City Council members pressed officials from the Department of Buildings on Monday over allegations that the agency has repeatedly allowed uncertified plumbers to work on gas lines across the city.

A major plumbers union filed a lawsuit against the DOB in December claiming the agency has illegally — and dangerously — granted hundreds of approvals each week for gas line work by plumbers who do not have the proper certifications. 

At a City Council hearing on Monday, a lawyer for the union told the council that the DOB’s alleged lax oversight of the work being done on the piping that brings combustible gas into residences, schools and commercial buildings constituted a “public safety time bomb.”

Councilmembers, meanwhile, questioned whether the DOB has sufficient inspectors on staff to handle the scale of gas line work done across the five boroughs, which ranges from new building construction to hook-ups for kitchen appliances. They also asked if the department is adhering to laws passed in 2016 that laid out requirements for who can do such work. 

“We’ve heard disturbing allegations that the Department of Buildings is potentially failing in its duties to enforce these laws,” said Councilwoman Pierina Sanchez, chair of the body’s committee on housing and buildings. 

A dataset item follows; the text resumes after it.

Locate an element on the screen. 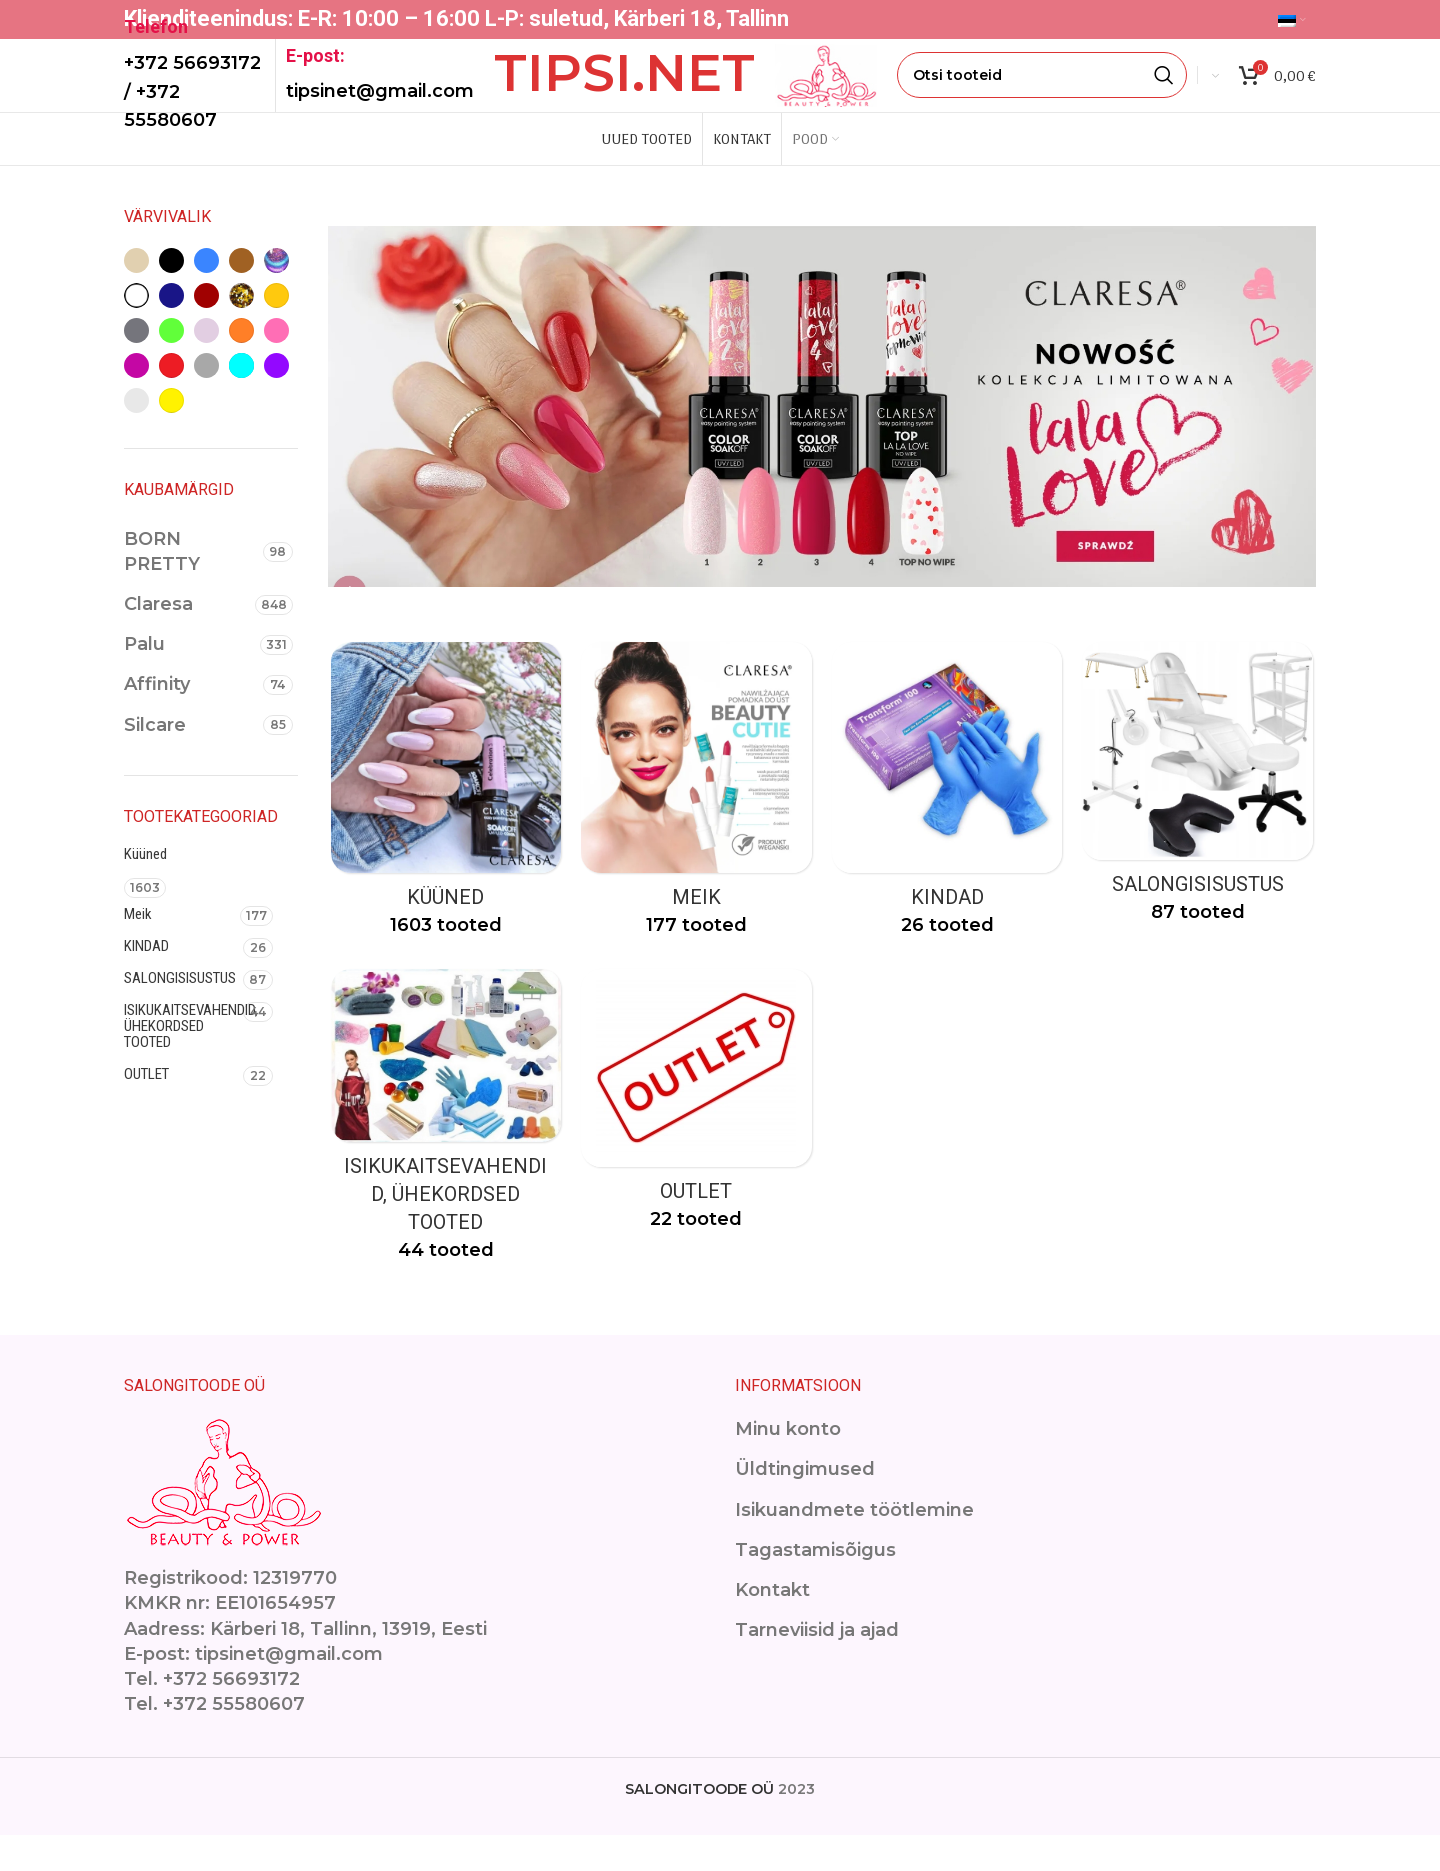 Image resolution: width=1440 pixels, height=1871 pixels. [Product category kuuned] is located at coordinates (444, 829).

Acting DOB Commissioner Kazimir Valenchik defended the department’s record, saying that they make sure to confirm the qualifications of plumbers working on gas lines. He said that despite having a 10% vacancy in its inspection unit — 567 inspectors, out of a budgeted headcount of 630 — its turnaround time for inspections is at just two days. 

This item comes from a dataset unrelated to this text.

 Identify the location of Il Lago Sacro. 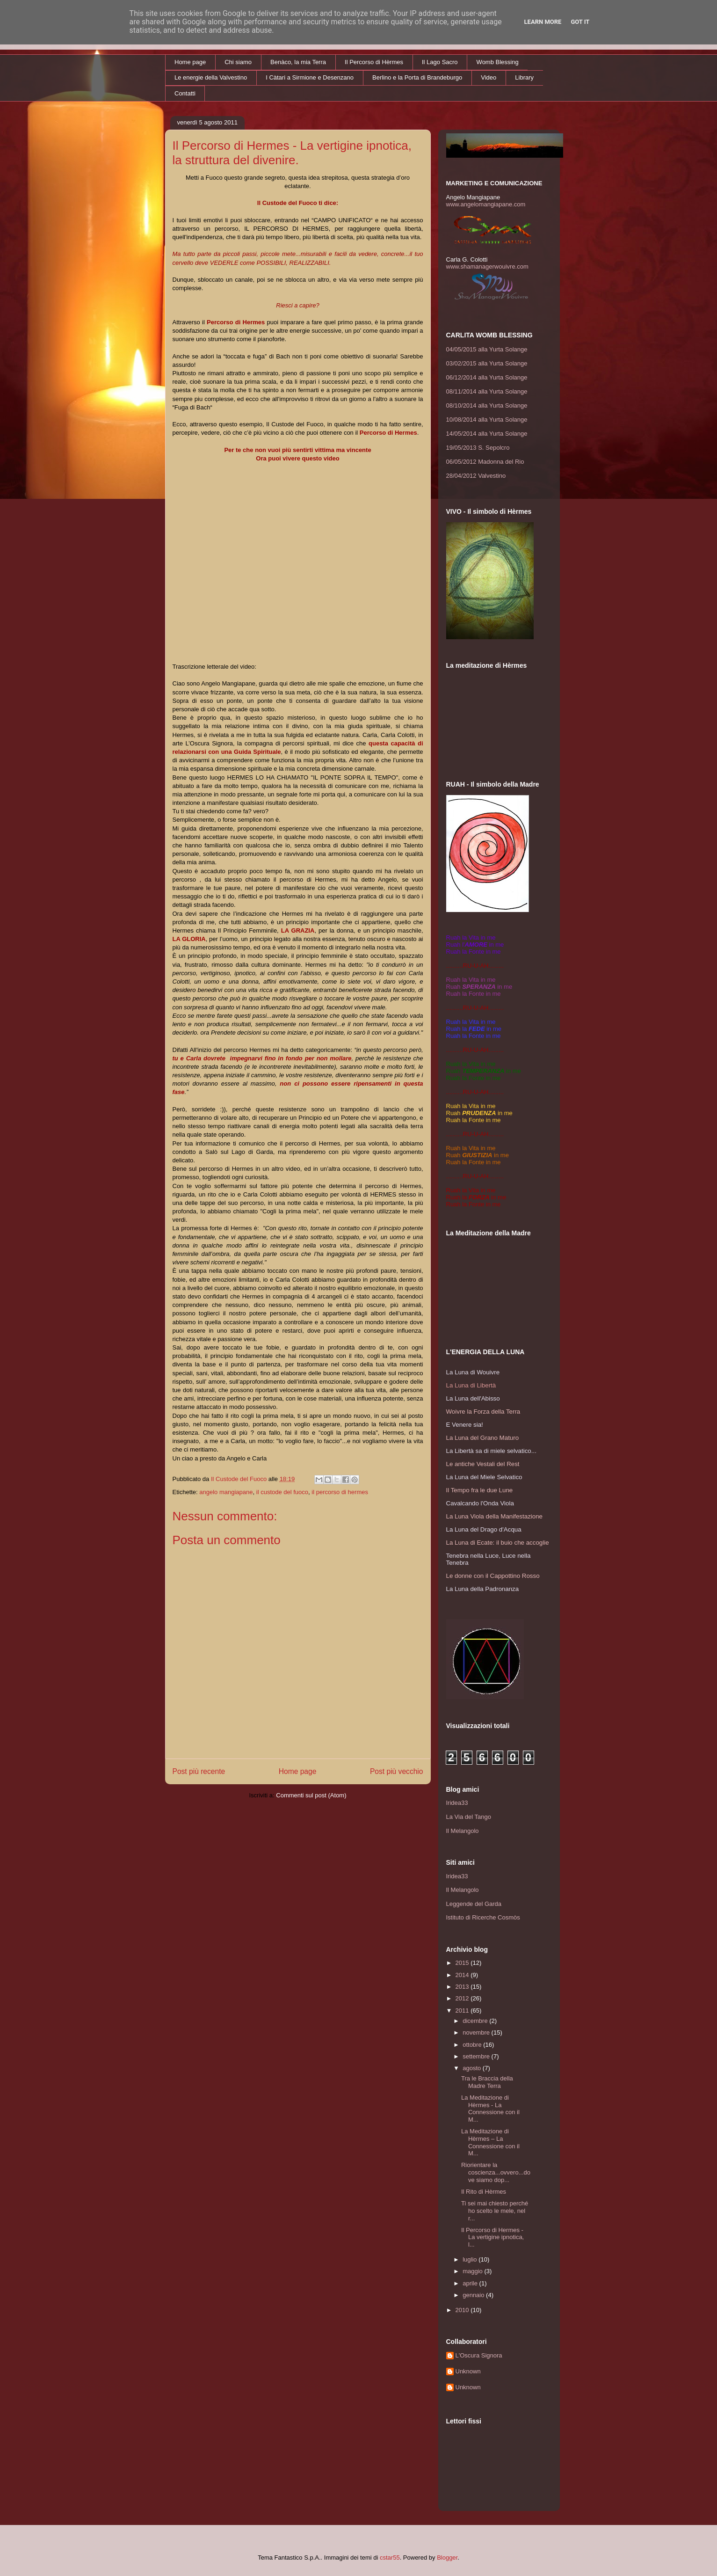
(440, 62).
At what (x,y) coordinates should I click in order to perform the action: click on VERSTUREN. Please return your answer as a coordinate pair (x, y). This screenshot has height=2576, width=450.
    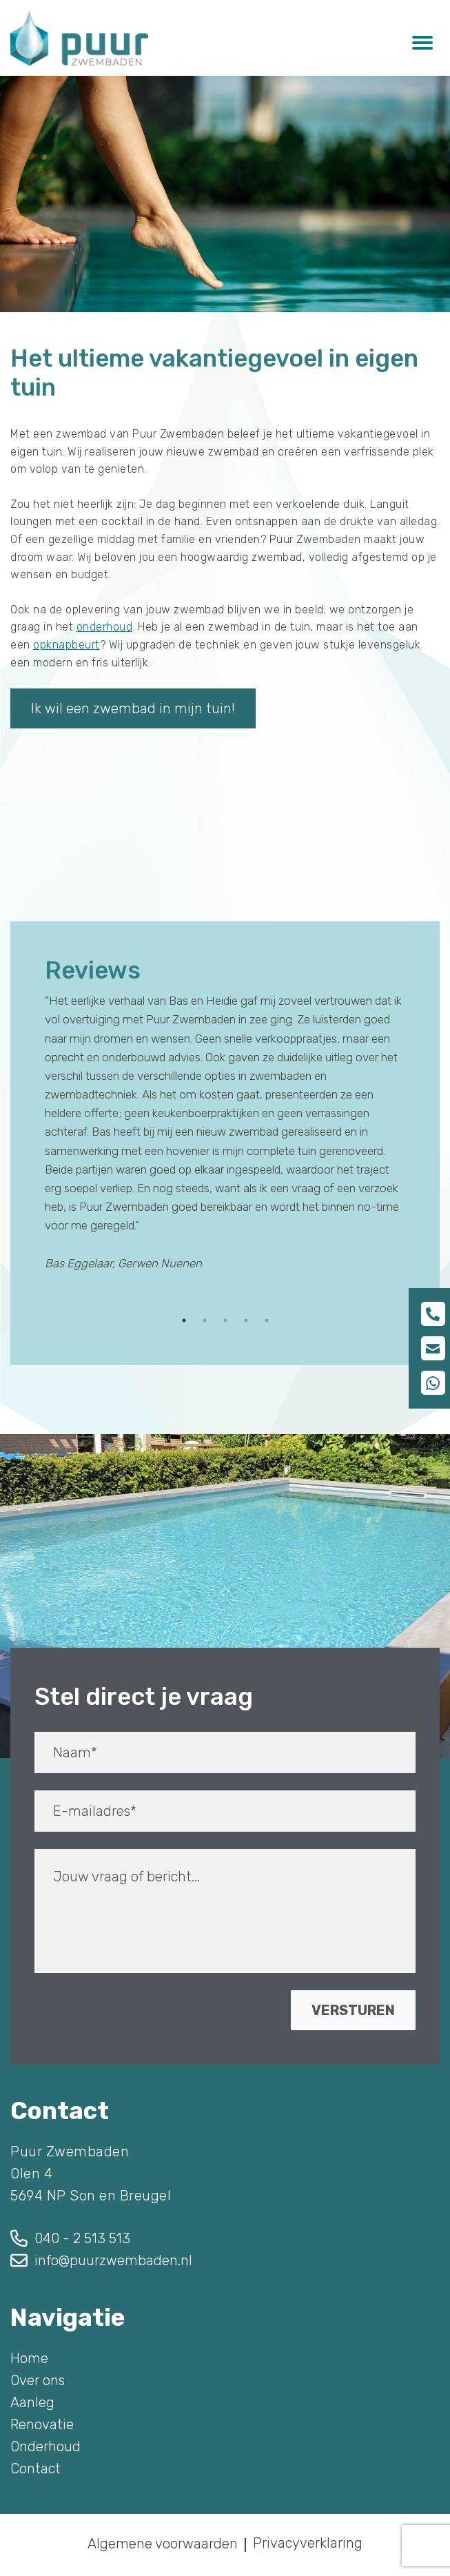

“It’s not such a tremendous shortage,” Valenchik said. “I would say we have sufficient people, the way we perform work right now.”

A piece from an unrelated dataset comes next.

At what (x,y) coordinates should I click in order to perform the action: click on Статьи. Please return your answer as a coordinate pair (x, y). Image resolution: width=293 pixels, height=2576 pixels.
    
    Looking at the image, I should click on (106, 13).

The issue of gas line work safety came into sharp relief nearly a decade ago, following a series of explosions caused by faulty connections to the gas mains that run under the city. 

In 2016, the council passed a series of gas line safety laws in response to two deadly gas line explosions. An explosion in Harlem in 2014 killed eight people and injured more than 70 others; Con Edison, the gas utility, was ordered to pay $153 million to the state after regulators determined its negligence had played a key role in the incident. In 2015, an illegal tapping of a gas line main led to an explosion at a building in the East Village, killing two and injuring more than 13 others. 

Since then, the city has seen at least three other gas explosions, including one last year in Gravesend, Brooklyn, that destroyed two houses. 

Yet plumbers’ groups told the council the DOB has not enforced Local Law 150 from 2016, which requires the agency to ensure that all gas work in the city is done either by or under the supervision of a “master plumber” licensed by the department.

“This new gatekeeper requirement only works if it’s enforced, and unfortunately, DOB, the gatekeeper, has not enforced it,” said Patrick Walsh, a lawyer for Plumbers Local 1, the union that brought the December lawsuit. 

Arthur Klock, the head of education at the union, noted that the city has begun taking steps to move away from gas systems in heating and kitchen appliances, which have higher greenhouse gas emissions and come with elevated risks of asthma compared to electric systems. 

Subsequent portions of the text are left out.